Quejumbroso y agobiado por el peso de los años, un hombre llegó con pisadas lentas hasta orillas del mar.

Mientras  deja juguetear a la arenilla traviesa que se filtra entre sus dedos y siente que desde sus piernas le llega hasta el resto del cuerpo el abrazo energizante del agua que viene y va cabalgando a lomos de las encabritadas olas, observa que, esas mismas olas que le refrescan, arrastran consigo una retahíla de algas y enredaderas acuáticas, entre las que viene envuelto un basural que quedó atrapado entre las enmarañadas raíces, actuando a manera de redes.

En segundos, el venerable anciano ha visto desfilar ante sus ojos, por un lado, la albura de la finísima arena, en el momento sublime en que las ansiosas olas del mar la inundan y mojan su interior. Y por el otro, la grosera invasión de toda suerte de inmundicias que llegan con el bochorno de la marea y convierten el entorno anteriormente impoluto  de la playa en un desagradable y maloliente escenario que despide efluvios más propios de estercolero que de agradable ensenada.

Sin dar tiempo ni respiro al impávido anciano para articular palabras o para tomar acciones en cuanto a su permanencia en el citado lugar, nueva vez las impetuosas olas del bravío mar regresan a la playa para recoger, con violentos manotazos, la afrentosa carga que antes quedó esparcida en el perímetro de la mancillada estancia.

Y devuelven los desechos a los dominios de las profundidades, dejando en el ambiente un caudal de conjeturas que flotan en las sienes del viejo, se entremezclan con las canas que adquirieron tal color a causa de los vaivenes de su existir  y, finalmente, se introducen hasta llegar al cerebro en donde, a seguidas, ha de producirse un interesante concierto de conjeturas, hipótesis y explicaciones, que le permitan entender el entuerto que tiene ante sí.

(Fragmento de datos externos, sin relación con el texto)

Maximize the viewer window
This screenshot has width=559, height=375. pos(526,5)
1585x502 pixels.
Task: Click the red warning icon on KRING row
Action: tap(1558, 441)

En una arriesgada deducción bañada de sabiduría, el hombre se aventura a postular que  la arena límpida, cándida e impoluta que cubre la extensión de una playa que se ensancha hasta más allá de donde la vista alcanza, viene a ser la vida que recibimos al nacer, aupada con su cálido soplo de dulces expectativas.

Y para enriquecer el sendero de la existencia, las encrespadas olas del mar representan los goces, andanzas y emociones, de donde se derivan las aleccionadoras enseñanzas que vamos adquiriendo con el paso de los años y el logro de la madurez.

Las amarguras, decepciones y tropiezos están representados, sin lugar a dudas, en el basural que viene a lomos de las olas. Esto así porque, tal y como sucede con el Flamboyant, en el curso de la vida ‘primero vienen las flores, …y después las vainas’, puntualizó el canoso personaje, en sus adentros.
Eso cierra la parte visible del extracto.